(Target position records)
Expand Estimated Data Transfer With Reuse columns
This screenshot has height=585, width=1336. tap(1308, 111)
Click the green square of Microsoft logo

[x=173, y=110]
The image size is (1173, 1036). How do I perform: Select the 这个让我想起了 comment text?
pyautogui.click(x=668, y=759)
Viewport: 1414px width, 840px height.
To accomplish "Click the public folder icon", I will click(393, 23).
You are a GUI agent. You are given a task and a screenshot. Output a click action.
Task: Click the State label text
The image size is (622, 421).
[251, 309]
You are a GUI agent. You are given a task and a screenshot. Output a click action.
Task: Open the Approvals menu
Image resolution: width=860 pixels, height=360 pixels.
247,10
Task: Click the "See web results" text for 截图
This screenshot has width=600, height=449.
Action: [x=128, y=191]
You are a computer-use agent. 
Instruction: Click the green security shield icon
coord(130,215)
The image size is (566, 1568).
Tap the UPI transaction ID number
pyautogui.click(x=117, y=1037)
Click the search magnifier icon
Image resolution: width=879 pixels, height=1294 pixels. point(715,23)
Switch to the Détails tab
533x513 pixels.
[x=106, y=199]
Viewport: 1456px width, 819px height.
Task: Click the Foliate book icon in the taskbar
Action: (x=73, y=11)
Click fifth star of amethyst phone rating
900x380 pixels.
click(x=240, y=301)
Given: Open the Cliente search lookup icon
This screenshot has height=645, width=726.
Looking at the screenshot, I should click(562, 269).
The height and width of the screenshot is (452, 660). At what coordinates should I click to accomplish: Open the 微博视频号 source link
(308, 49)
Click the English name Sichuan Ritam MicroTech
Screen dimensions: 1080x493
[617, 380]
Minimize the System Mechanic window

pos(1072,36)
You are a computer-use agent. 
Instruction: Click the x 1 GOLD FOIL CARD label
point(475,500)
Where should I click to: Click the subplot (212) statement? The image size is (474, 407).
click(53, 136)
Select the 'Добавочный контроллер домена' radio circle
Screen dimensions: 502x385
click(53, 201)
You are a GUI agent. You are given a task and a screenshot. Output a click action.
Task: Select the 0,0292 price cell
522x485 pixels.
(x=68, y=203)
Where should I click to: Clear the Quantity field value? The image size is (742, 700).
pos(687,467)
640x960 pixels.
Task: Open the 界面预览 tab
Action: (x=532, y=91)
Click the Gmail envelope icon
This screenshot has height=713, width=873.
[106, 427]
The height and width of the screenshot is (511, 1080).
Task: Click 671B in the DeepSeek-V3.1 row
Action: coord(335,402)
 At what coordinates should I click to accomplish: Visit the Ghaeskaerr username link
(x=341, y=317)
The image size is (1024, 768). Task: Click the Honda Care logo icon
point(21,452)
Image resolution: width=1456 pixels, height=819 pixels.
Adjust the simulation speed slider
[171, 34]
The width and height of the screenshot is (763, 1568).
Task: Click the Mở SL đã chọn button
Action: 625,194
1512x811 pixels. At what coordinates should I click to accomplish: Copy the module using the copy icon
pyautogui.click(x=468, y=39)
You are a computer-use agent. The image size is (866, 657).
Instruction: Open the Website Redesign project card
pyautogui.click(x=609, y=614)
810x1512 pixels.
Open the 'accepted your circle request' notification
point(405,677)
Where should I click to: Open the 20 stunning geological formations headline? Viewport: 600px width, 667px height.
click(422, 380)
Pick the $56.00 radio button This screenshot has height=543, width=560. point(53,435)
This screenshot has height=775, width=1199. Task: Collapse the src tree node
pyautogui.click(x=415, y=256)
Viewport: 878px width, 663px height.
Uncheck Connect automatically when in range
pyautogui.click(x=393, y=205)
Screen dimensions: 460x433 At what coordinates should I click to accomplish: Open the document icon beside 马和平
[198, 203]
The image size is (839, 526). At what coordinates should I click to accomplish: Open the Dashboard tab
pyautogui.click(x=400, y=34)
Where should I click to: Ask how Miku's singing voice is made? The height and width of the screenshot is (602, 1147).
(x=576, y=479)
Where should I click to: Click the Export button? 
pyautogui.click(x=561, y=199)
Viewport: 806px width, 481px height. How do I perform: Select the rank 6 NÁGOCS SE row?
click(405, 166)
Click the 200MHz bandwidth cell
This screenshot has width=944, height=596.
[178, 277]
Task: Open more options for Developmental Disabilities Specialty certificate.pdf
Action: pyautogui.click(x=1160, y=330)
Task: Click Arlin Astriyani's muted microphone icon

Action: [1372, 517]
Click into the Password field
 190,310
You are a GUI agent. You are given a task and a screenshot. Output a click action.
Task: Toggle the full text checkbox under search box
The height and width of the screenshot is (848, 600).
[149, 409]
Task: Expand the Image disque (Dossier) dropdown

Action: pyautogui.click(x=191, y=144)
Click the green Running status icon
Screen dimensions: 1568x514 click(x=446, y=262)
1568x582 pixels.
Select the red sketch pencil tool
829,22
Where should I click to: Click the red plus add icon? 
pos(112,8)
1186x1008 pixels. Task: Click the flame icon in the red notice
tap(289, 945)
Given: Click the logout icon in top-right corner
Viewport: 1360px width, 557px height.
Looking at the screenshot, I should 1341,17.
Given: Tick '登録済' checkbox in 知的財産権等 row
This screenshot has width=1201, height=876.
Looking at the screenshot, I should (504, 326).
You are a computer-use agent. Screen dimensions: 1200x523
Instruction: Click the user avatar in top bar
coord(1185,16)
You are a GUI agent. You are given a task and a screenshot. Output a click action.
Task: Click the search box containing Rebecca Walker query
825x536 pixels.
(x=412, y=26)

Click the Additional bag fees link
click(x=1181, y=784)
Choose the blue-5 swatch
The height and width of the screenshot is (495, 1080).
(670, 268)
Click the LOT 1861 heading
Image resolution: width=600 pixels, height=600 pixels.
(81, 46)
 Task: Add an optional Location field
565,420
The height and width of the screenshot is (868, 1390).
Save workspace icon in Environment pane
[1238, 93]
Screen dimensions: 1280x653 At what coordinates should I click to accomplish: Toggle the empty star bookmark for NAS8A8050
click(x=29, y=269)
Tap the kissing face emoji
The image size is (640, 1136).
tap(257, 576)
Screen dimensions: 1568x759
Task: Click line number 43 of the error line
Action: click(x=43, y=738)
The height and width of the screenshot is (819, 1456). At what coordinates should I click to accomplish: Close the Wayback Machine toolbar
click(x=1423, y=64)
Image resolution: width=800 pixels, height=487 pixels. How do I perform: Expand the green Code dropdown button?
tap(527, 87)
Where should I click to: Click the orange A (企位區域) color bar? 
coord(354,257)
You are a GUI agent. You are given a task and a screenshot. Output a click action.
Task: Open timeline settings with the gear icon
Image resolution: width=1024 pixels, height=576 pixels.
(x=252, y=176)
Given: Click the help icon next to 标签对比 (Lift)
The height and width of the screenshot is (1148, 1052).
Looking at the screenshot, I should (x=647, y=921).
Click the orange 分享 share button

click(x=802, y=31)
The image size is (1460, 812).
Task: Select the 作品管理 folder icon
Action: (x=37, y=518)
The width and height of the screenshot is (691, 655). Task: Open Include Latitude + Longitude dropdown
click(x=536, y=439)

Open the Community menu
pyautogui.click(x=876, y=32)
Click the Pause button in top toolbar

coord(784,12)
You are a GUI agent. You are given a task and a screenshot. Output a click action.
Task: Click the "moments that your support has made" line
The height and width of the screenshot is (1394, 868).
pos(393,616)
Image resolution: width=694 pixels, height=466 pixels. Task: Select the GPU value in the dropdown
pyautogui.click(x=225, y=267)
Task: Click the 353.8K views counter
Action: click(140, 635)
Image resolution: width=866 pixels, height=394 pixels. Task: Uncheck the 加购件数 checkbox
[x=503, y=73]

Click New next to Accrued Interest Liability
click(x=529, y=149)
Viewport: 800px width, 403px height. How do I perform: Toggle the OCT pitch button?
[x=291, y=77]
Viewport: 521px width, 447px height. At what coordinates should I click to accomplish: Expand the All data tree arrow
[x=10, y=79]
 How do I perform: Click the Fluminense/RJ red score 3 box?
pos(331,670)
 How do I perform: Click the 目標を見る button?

▶ What this task involves: Gather every line from the records above that contains the string "value".

▶ Answer to the exercise:
Where should I click to: Clear the Quantity field value? The image size is (742, 700).
Image resolution: width=694 pixels, height=466 pixels. Task: Select the GPU value in the dropdown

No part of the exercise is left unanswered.